* [INSTRUCTIONS TO FOLLOW] Find the "Where should I" line in the records below and repeat it and every later line exactly, up to the last; do not include pictures.

Screenshot grounding data:
# # # # # # #
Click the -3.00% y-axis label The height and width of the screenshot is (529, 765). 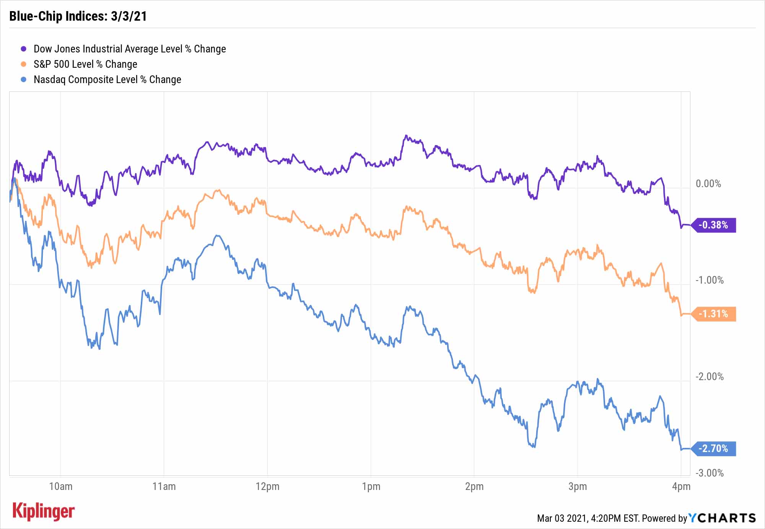point(710,473)
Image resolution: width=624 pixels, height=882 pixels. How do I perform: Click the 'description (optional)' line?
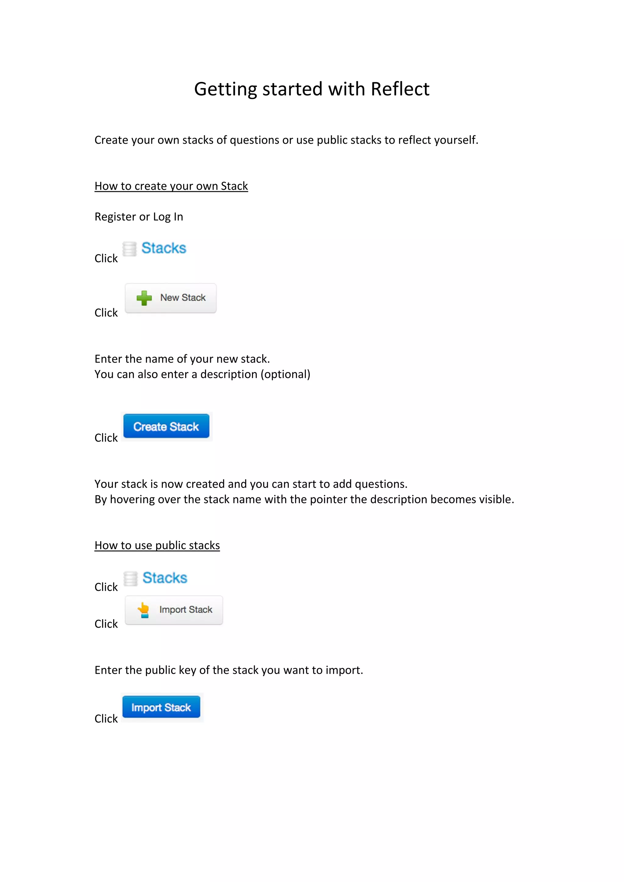[x=202, y=375]
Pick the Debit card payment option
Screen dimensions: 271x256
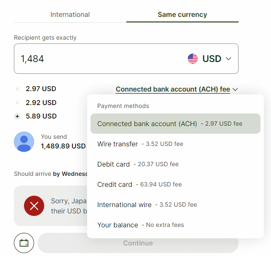(175, 164)
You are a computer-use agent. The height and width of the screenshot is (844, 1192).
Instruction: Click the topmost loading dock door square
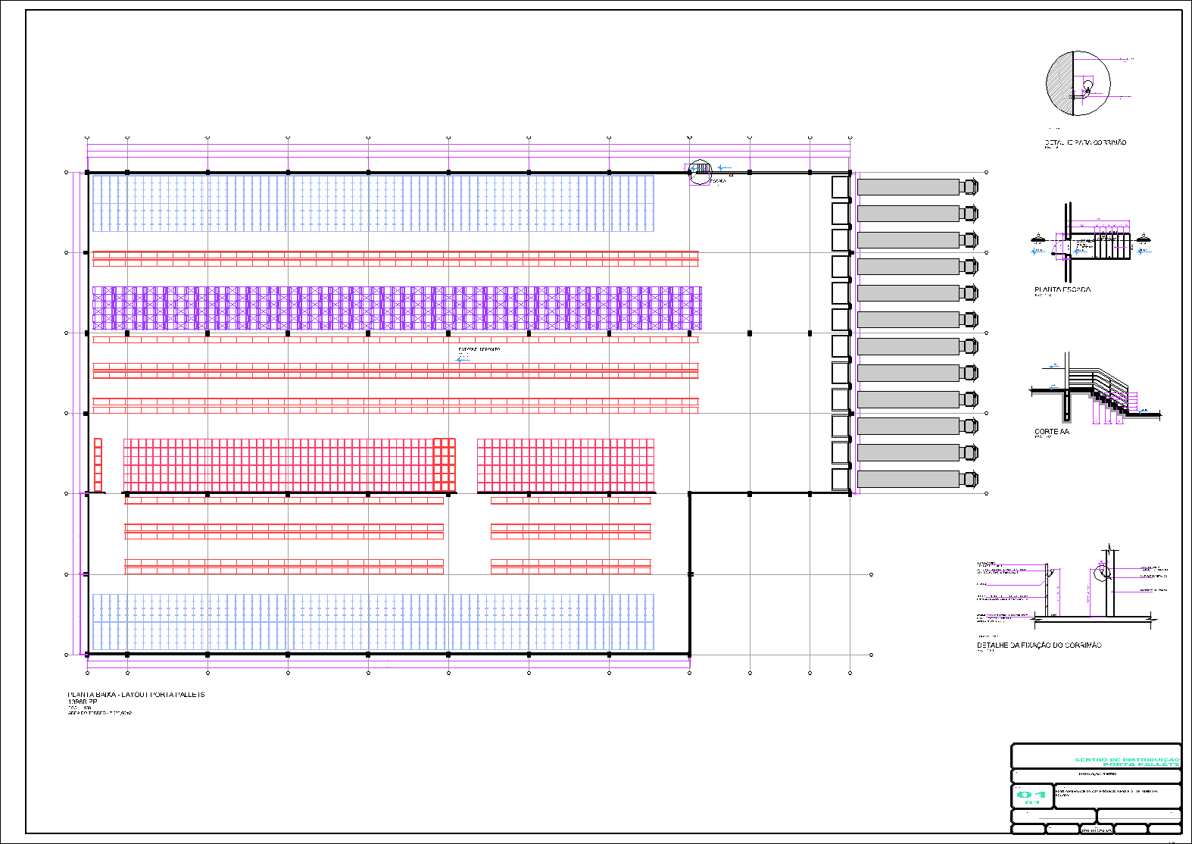pyautogui.click(x=840, y=187)
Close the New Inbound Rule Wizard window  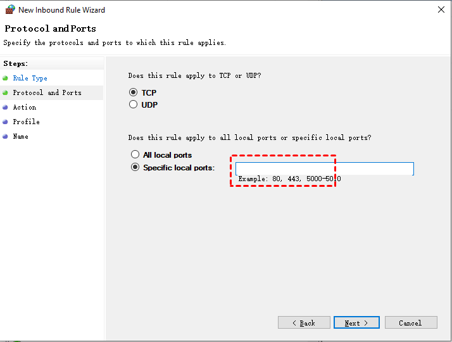tap(441, 10)
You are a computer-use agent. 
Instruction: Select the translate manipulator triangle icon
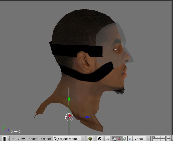119,139
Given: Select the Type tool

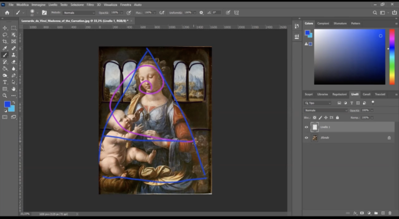Looking at the screenshot, I should click(5, 82).
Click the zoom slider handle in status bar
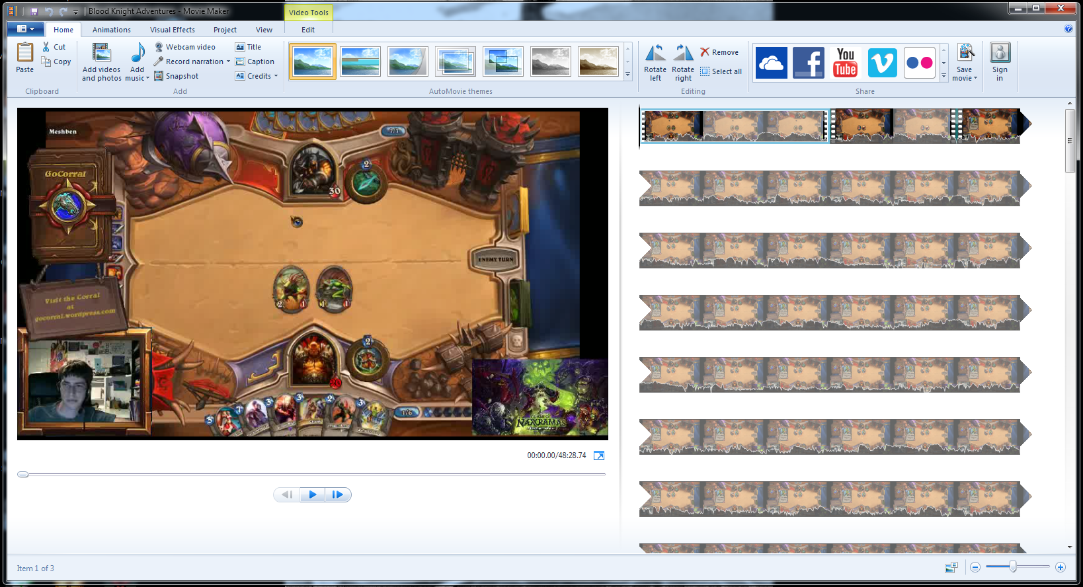This screenshot has height=587, width=1083. tap(1012, 567)
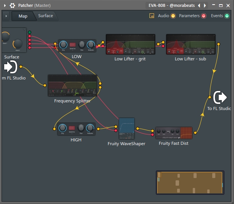Select the Fruity WaveShaper node
Viewport: 234px width, 204px height.
(127, 129)
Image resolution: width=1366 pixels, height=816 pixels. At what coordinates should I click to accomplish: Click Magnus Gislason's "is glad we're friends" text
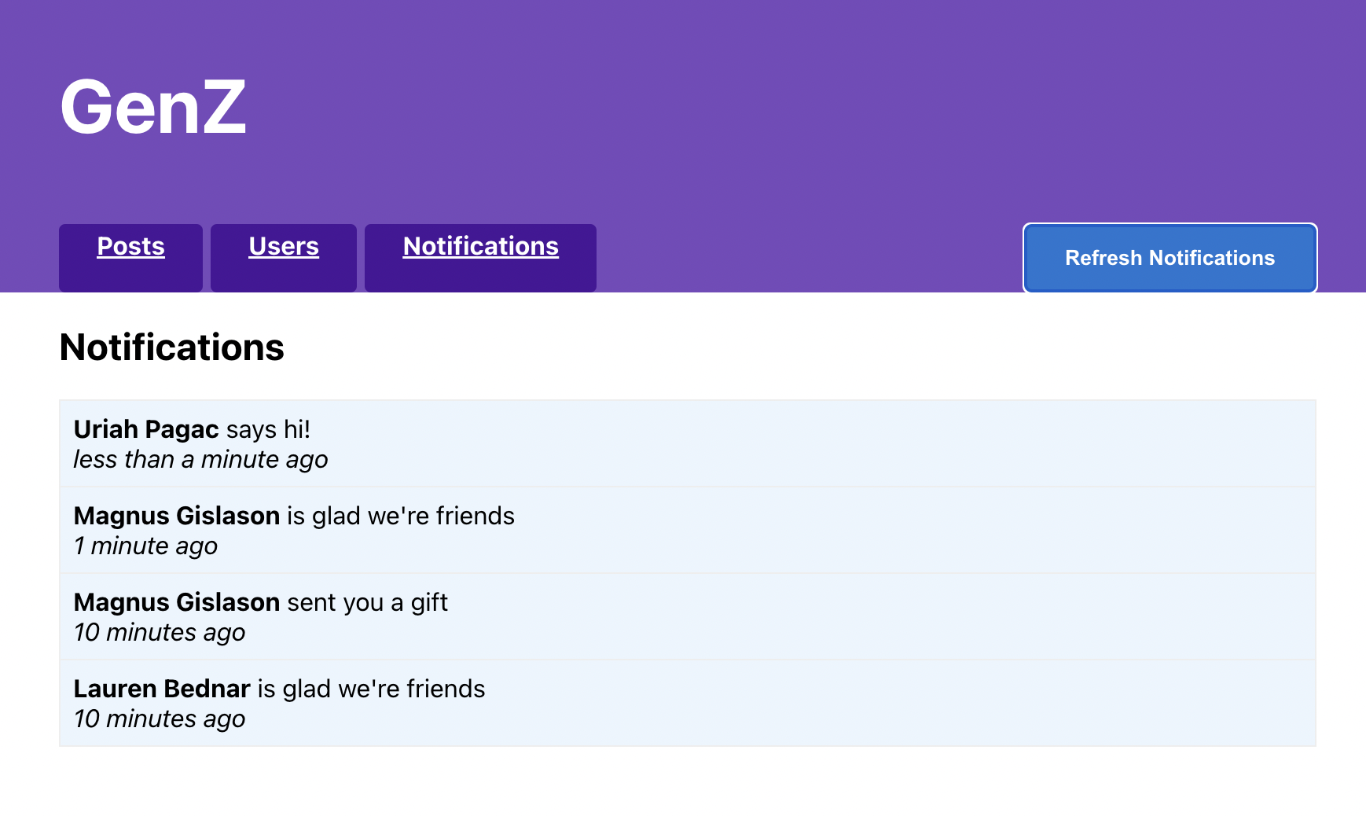tap(401, 516)
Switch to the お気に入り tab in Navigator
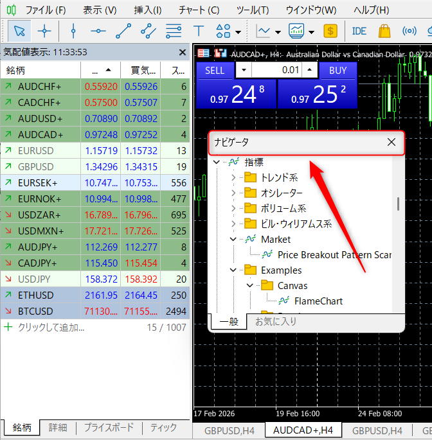Image resolution: width=432 pixels, height=440 pixels. (x=276, y=321)
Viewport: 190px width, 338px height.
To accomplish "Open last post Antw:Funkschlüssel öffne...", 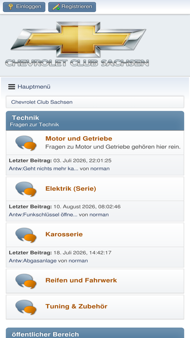I will [x=43, y=215].
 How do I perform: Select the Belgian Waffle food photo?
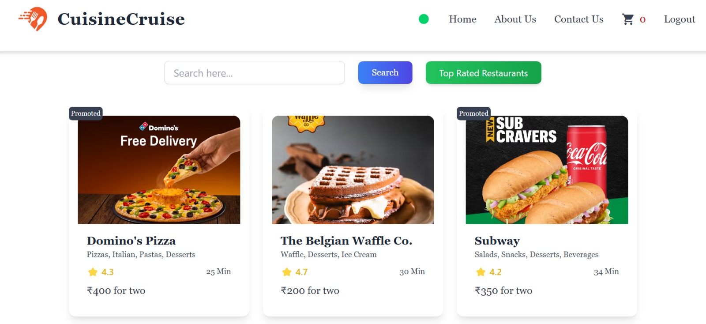(x=353, y=170)
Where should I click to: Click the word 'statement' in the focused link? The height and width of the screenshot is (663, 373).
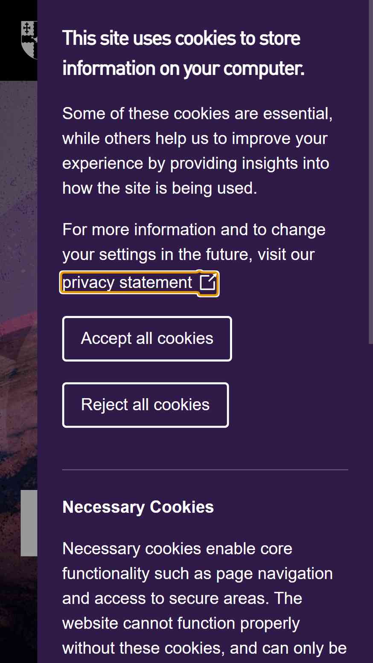(x=156, y=283)
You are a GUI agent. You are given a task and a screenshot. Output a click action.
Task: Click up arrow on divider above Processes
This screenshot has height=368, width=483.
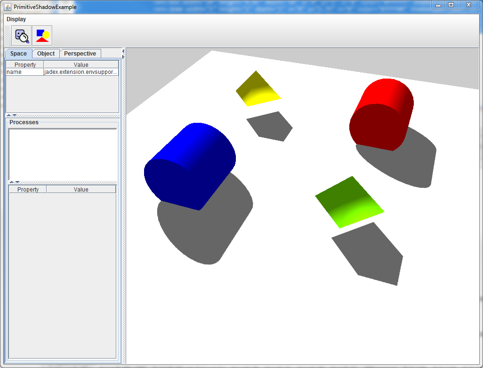(9, 115)
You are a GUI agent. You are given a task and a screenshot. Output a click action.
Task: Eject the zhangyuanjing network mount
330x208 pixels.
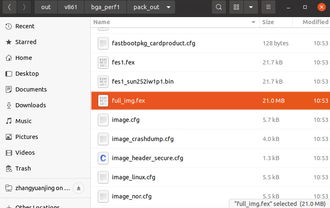tap(79, 188)
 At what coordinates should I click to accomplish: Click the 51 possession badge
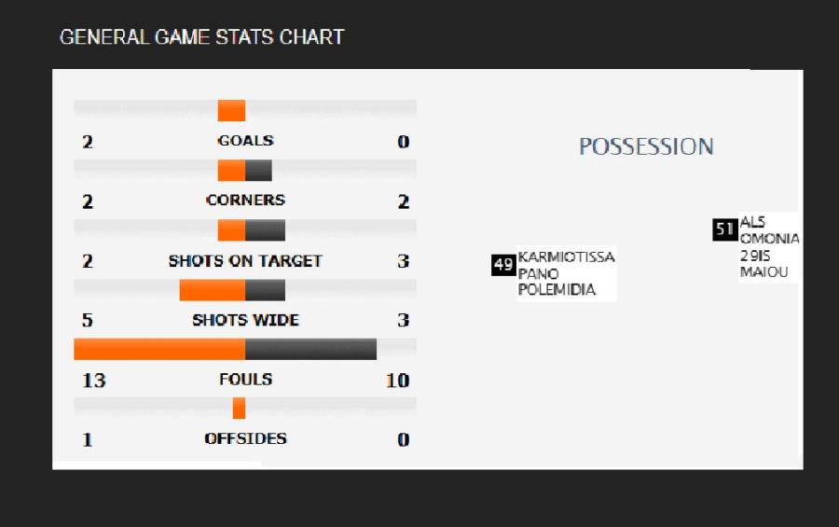725,229
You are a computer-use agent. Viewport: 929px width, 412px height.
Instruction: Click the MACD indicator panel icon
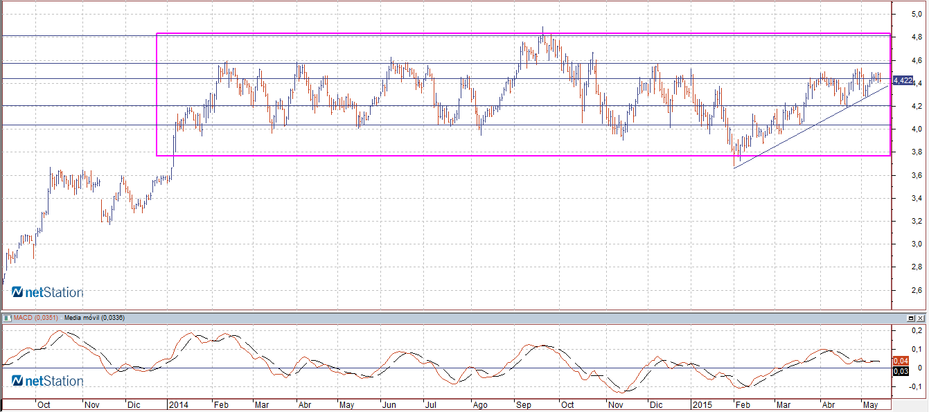coord(7,318)
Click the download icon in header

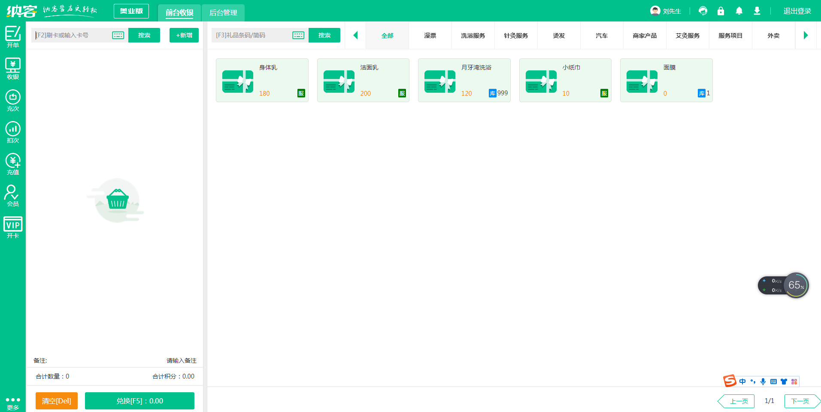click(x=757, y=11)
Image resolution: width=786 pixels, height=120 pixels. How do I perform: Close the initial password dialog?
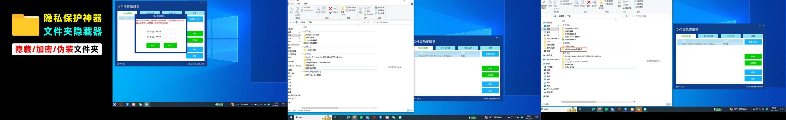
# # # # # # #
* [ANSWER TO THIS EXERCISE]
Where should I click to: Click the word 'statement' in the focused link? The height and width of the screenshot is (663, 373).
(x=156, y=283)
You are a GUI agent. You are given a task and a screenshot. Output a click action.
Task: Click up arrow on divider above Processes
This screenshot has height=368, width=483.
(9, 115)
You are a GUI agent. You are given a task and a screenshot. Output a click action.
Task: Eject the zhangyuanjing network mount
330x208 pixels.
tap(79, 188)
 At what coordinates should I click to accomplish: Click the 51 possession badge
725,229
You are a computer-use agent. Viewport: 929px width, 412px height.
Instruction: Click the MACD indicator panel icon
coord(7,318)
Click the download icon in header

click(x=757, y=11)
Image resolution: width=786 pixels, height=120 pixels. How do I perform: Close the initial password dialog?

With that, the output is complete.